Les décrets présidentiels sont utiles lorsqu’il faut agir rapidement. Celui éditant le statut de l’artiste compte parmi les décrets présidentiels, suggérant que le président peut agir comme un législateur à part entière dans l’urgence. Cependant, le statut de l’artiste ne semble pas être une véritable urgence. Par exemple, pour la relance des arts visuels, la véritable urgence serait de légiférer sur l’obligation annuelle d’achat des entreprises publiques, la fiscalité, la circulation et l’identification des œuvres. Ces mesures pourraient stimuler le secteur, favorisant la création de galeries et suscitant un intérêt accru de la société pour l’art.

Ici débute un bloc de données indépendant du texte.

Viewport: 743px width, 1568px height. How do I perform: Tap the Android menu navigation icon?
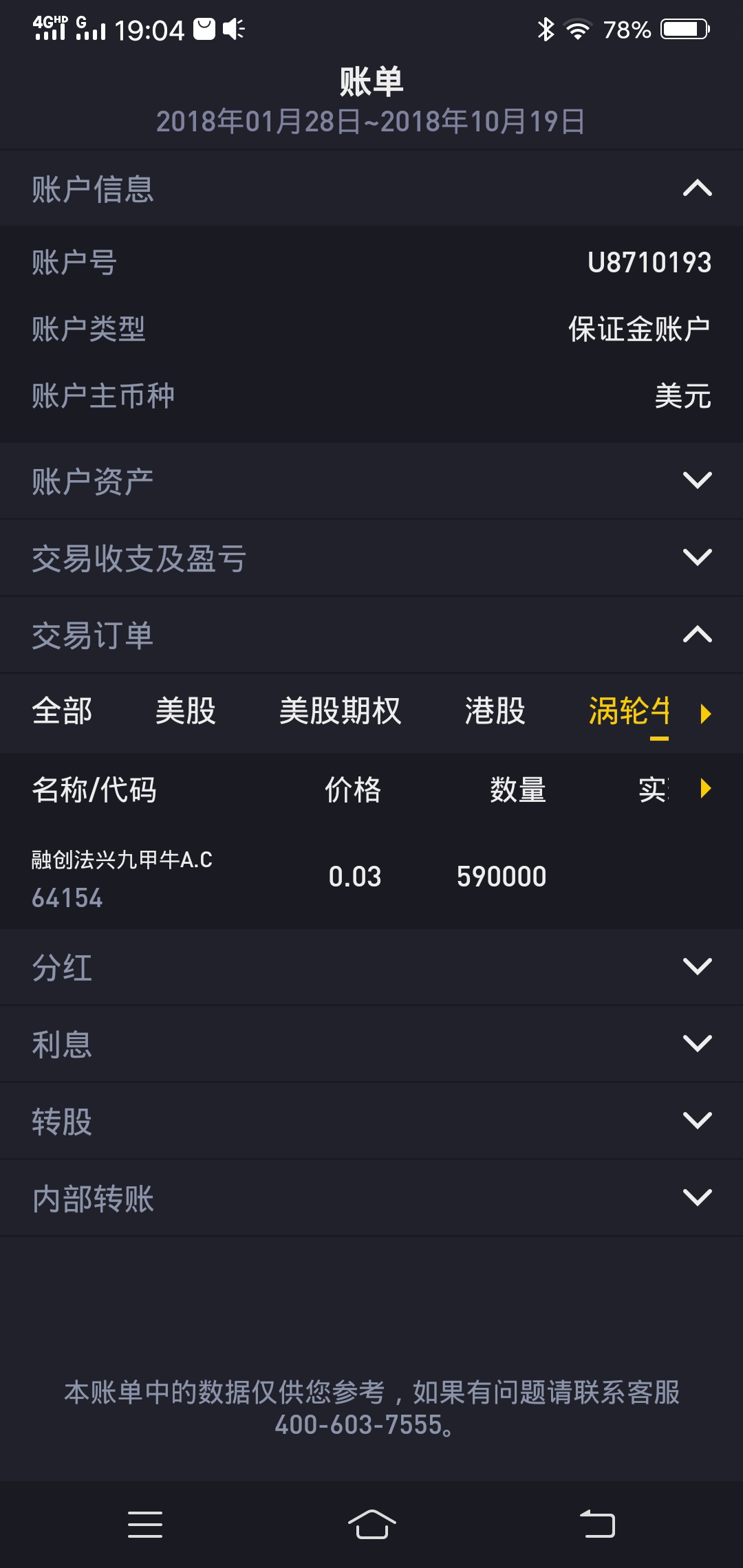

Le décret du statut de l’artiste officialise la définition de “qui est qui” en pratique depuis des décennies, mais il est dépourvu des responsabilités de l’État et de sa tutelle. Il précise, cependant, que “L’exercice de l’activité artistique, librement, dans le respect de la législation et de la réglementation en vigueur”, sans définir les limites du respect. L’expression “les dispositions prévues par la législation et la réglementation en vigueur” revient en boucle tout au long du document statutaire, excluant les mentions pourtant nécessaires sur les droits d’auteur et les droits moraux. De plus, il ne fait aucune mention des régimes de sécurité sociale et des systèmes de retraite. Cela peut s’expliquer par le fait que la majorité des artistes sont des salariés. Il est évident que ceux qui ont travaillé sur le texte sont probablement des fonctionnaires artistes salariés.

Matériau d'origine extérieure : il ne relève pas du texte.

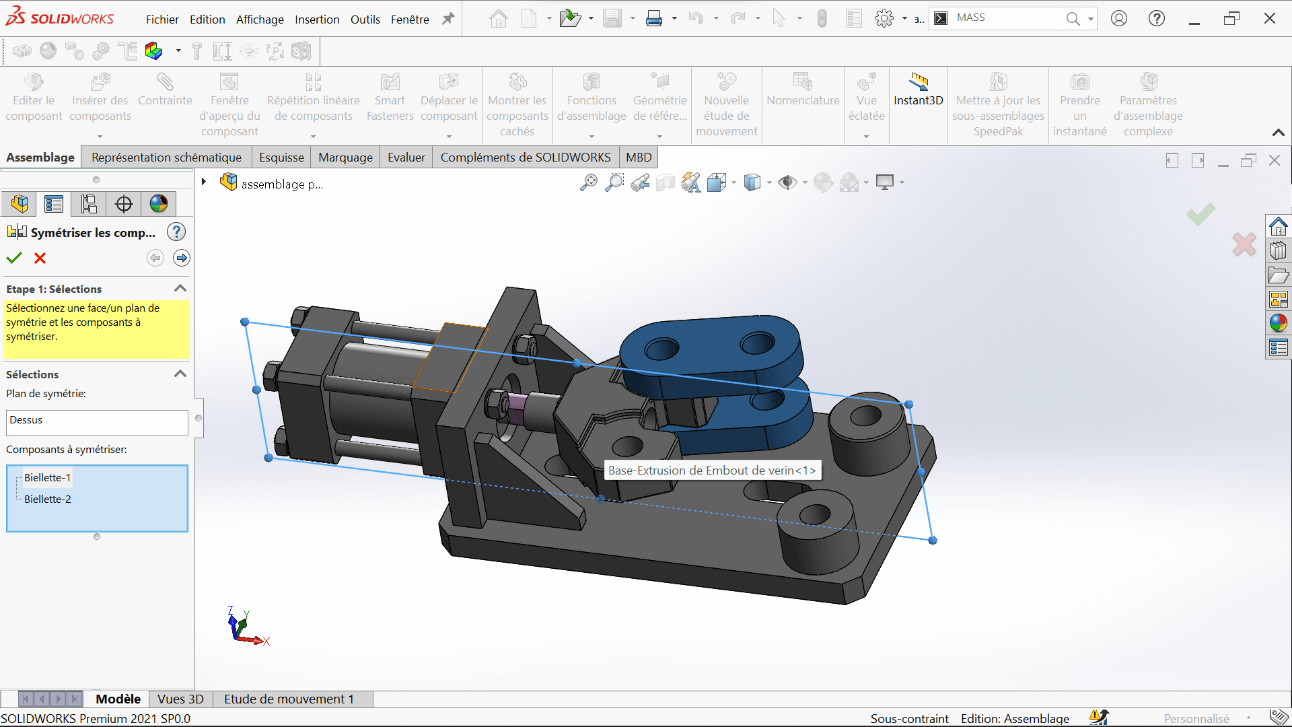Open the Hide/Show Items eye control

788,182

Par contre, la mention “priorité d’emploi”, évoquée par l’article 30 et concernant les prestations artistiques en faveur des détenteurs de la carte “à raison de soixante-dix pour cent (70%) de l’ensemble des artistes participants aux travaux et activités artistiques” est vague et non précise. Elle ne mentionne pas non plus les secteurs d’activités, alors que dans l’article 31 de la même section, on se limite aux établissements artistiques bénéficiaires de la subvention publique qui devraient s’engager à employer le détenteur de la carte d’artiste à raison de quatre-vingt pour cent (80%), au moins.

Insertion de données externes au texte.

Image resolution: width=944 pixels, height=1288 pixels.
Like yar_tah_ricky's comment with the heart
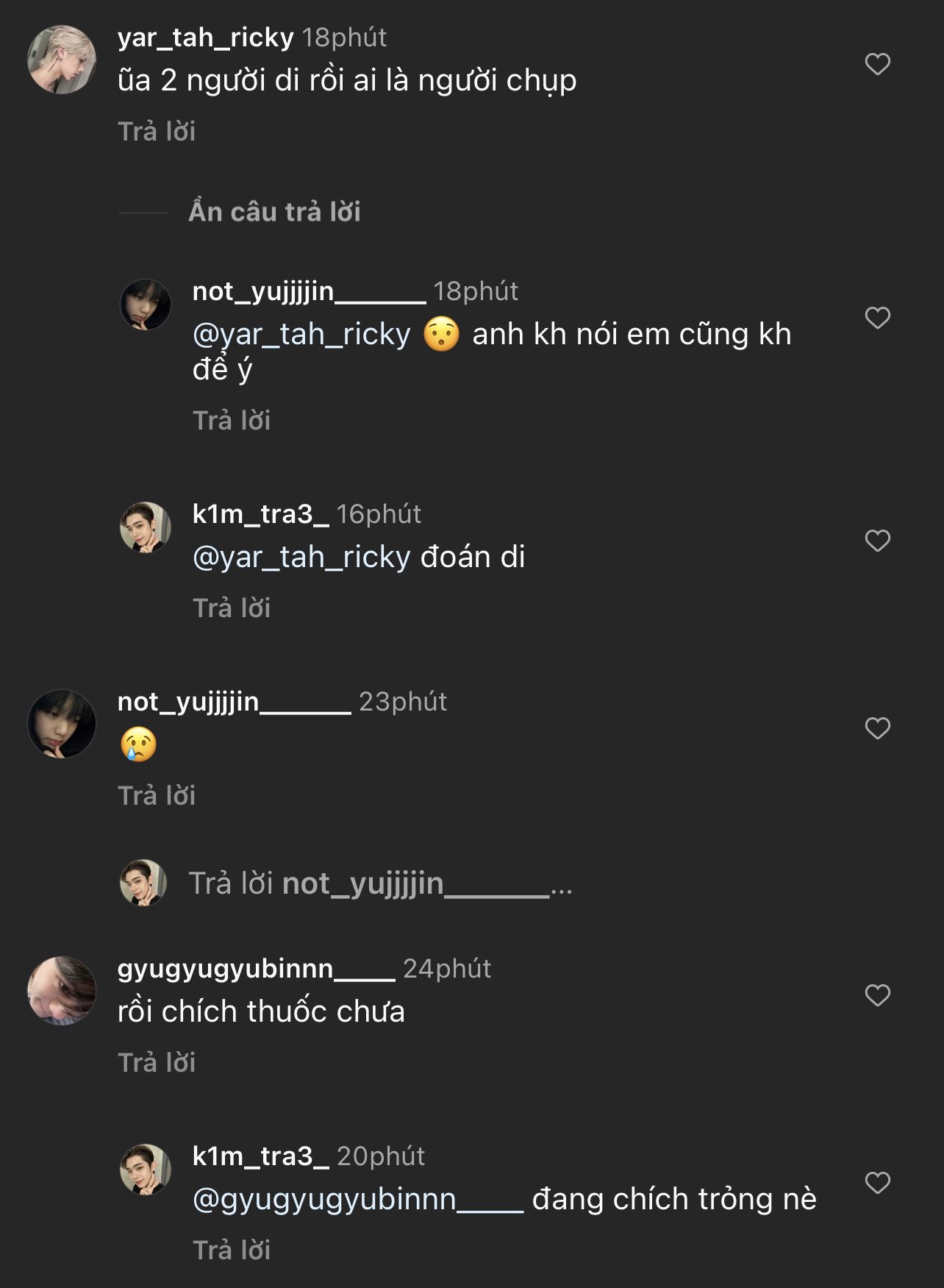coord(877,64)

En vérité, tous les établissements détenteurs de subventions publiques devraient être mentionnés dans le statut afin de généraliser la prestation artistique. Les articles 30 et 31 excluent la mention aux établissements publics, entreprises, wilayas, daïras, communes, à faire de même que les établissements artistiques, en s’engageant vis-à-vis des prestataires détenteurs de la carte d’artistes. L’art n’est pas seulement une affaire liée au secteur de la culture, mais elle devrait concerner l’ensemble des secteurs économiques de l’État. Pour rappel, les gros budgets et subventions de l’État ne sont pas dans le secteur de la culture.

Salariés contre non salariés ?

Concernant la distinction entre les artistes salariés et non salariés, il existe deux types de détenteurs de la carte d’artiste : les artistes salariés jouissant d’un poste d’emploi (enseignant, fonctionnaire, employé, etc.) et les artistes non salariés. En pratique, les artistes salariés travaillant dans le secteur de la culture, notamment au ministère de la culture et ses dépendances, ont souvent la priorité par rapport aux artistes non salariés et salariés travaillant en dehors du secteur de la culture. Certains artistes détenteurs de cartes travaillant dans le secteur de la culture bénéficient d’avantages spécifiques, excluant de nombreux artistes non salariés ou salariés ne travaillant pas auprès de la tutelle.

Il est important de noter que la majorité des prestations, commandes de l’État, expositions, déplacements pour des semaines culturelles ou événements culturels nationaux ou internationaux, sont généralement attribuées aux détenteurs de la carte d’artiste travaillant proche du secteur concerné, souvent celui de la culture. Ces artistes sont souvent en amont des appels d’offres et sont les premiers informés des faits et gestes des offres, parfois en agissant comme des gendarmes dans la sélection et les choix. De plus, la centralisation des événements culturels fait que les détenteurs de la carte d’artiste vivant ou proche des décideurs de la capitale administrative sont les premiers informés.

La mention des “coopératives artistiques” citée dans le statut et “définies par voie réglementaire” dans la section 4, article 27, est une nouveauté. Il n’y a pas d’informations supplémentaires fournies ici sur les détails spécifiques de la réglementation liée aux coopératives artistiques.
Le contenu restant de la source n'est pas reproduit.